* **Tu tarea**
Continúa la reflexión sobre la enfermedad y la alegría en el Señor justo después de su última oración.

3. Alegraos en el Señor.

 

Ya son las 9 y ahora la ciudad está verdaderamente tranquila. No se oye ni un rumor en esta mañana de domingo invernal. Se han apagado las farolas y por las calles sólo caminan algunos emigrantes silenciosos hacia sus puestos de trabajo. Abro la ventana y dejo que una ráfaga de aire fresco purifique el ambiente cargado de la habitación. Las deposiciones siguen siendo frecuentes y dolorosas, pero la llegada del día me ha despejado la mente. Incluso me atrevo a acompañar las medicinas con un plátano. Será el primer alimento sólido en muchas horas. Tengo alimentos y medicación, dispongo de agua corriente y no me falta la ropa limpia. Si necesito acudir al hospital, lo tengo a media hora de casa. ¿De qué puedo quejarme? ¿Cuántas personas mueren en el mundo por faltarles lo que a mí me sobra? ¿Cuánto tiempo habría podido sobrevivir con mis enfermedades de haber nacido en otro lugar del Planeta? Es bueno recordar continuamente que son muchas más las cosas positivas que nos suceden que las negativas.

 

San Pablo viene de nuevo en mi ayuda. Él, que tanto sabía de sufrimientos y dificultades, escribe a los Filipenses: «Estad siempre alegres en el Señor; os lo repito, estad alegres. El Señor está cerca. Que nada os angustie. Y la paz de Dios, que supera todo razonamiento, guardará vuestros corazones» (Flp 4, 4-7). En efecto, hay una paz de Dios que supera todo razonamiento, que no es fruto de nuestro discurrir, que no se puede conseguir con nuestras fuerzas, que es un regalo de su misericordia. Como no proviene de la salud ni de lo que se posee, ni del propio trabajo, ni de lo que los demás opinen de ti, nada ni nadie te la puede quitar. La certeza de que «el Señor está cerca» es la fuente de nuestra paz y de nuestra felicidad. Quien ha gustado, no una, sino muchas veces, la cercanía del Señor en su vida, ofreciéndole ternura, perdón y misericordia, sabe que Él está cerca de los atribulados. Por eso nada le angustia. Al fin y al cabo, «Podéis confiar en que el Señor no permitirá que seáis puestos a prueba por encima de vuestras fuerzas» (1Cor 10, 13). Y tenemos una resistencia mayor de la que suponemos.

* **Datos de origen**
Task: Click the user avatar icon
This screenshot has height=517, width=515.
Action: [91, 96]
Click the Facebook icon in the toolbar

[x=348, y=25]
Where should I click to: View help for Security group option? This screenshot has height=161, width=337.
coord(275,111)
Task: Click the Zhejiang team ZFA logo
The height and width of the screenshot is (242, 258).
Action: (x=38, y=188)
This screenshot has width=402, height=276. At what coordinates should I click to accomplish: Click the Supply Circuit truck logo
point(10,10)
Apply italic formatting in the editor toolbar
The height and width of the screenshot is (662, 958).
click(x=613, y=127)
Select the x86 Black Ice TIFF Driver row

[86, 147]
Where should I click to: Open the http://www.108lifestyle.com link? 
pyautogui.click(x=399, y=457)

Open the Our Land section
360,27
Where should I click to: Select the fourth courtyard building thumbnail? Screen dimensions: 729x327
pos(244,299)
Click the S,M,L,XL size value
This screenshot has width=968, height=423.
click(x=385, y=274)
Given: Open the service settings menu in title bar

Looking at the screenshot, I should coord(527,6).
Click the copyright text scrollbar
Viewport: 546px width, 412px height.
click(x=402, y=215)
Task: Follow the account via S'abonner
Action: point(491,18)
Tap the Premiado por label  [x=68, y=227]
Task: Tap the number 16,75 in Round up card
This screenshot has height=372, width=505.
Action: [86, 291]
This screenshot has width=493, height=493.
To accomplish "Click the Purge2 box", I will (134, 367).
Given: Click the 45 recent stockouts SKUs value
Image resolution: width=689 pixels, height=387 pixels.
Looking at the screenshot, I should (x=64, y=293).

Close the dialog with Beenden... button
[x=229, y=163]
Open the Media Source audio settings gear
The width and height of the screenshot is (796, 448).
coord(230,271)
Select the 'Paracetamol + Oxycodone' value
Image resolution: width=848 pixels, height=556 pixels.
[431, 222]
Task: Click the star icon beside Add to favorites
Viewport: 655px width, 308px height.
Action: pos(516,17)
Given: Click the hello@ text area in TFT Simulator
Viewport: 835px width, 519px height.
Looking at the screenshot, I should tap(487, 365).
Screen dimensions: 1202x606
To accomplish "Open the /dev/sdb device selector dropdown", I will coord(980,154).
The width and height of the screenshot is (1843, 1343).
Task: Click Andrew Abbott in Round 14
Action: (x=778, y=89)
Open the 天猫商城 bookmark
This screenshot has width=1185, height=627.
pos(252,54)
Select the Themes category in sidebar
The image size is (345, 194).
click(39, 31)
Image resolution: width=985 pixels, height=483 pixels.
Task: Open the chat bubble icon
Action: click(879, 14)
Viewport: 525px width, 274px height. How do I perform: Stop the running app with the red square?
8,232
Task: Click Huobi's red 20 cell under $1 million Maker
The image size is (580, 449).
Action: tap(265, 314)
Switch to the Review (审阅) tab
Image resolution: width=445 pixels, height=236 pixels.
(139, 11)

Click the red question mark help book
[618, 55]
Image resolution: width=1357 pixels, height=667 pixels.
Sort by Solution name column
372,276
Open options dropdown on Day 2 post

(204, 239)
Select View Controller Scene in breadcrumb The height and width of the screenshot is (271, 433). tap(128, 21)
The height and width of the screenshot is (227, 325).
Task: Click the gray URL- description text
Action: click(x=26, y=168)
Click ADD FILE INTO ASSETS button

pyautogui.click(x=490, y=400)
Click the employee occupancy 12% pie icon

* **Tu respuesta**
 

No sé cómo se ha pasado la mañana, pero ya es mediodía. Pronto se habrá terminado la jornada, pronto este nuevo brote de mi enfermedad será sólo un recuerdo y pronto habrá pasado, también, la figura de este mundo. Mientras tanto, los que somos conscientes de que no tenemos una morada permanente sobre esta tierra, no nos dejamos desanimar por cosas pasajeras. «Sabemos, en efecto, que aunque se desmorone esta tienda que nos sirve de morada terrenal, tenemos una casa preparada por Dios, una morada eterna en los cielos. Y por eso suspiramos, deseando ardientemente ser revestidos de nuestra morada celestial» (2Cor 5, 1-2). Con los ojos puestos en la meta de nuestra peregrinación (el encuentro definitivo con Cristo), caminamos firmes en la fe y alegres en la esperanza, exclamando con santa Teresa de Jesús: «Vivo sin vivir en mí / y tan alta vida espero, / que muero porque no muero. / Vivo ya fuera de mí / después que vivo de amor, / porque vivo en el Señor / que me quiso para sí. / Cuando el corazón le di / puso en él este letrero: / Que muero porque no muero».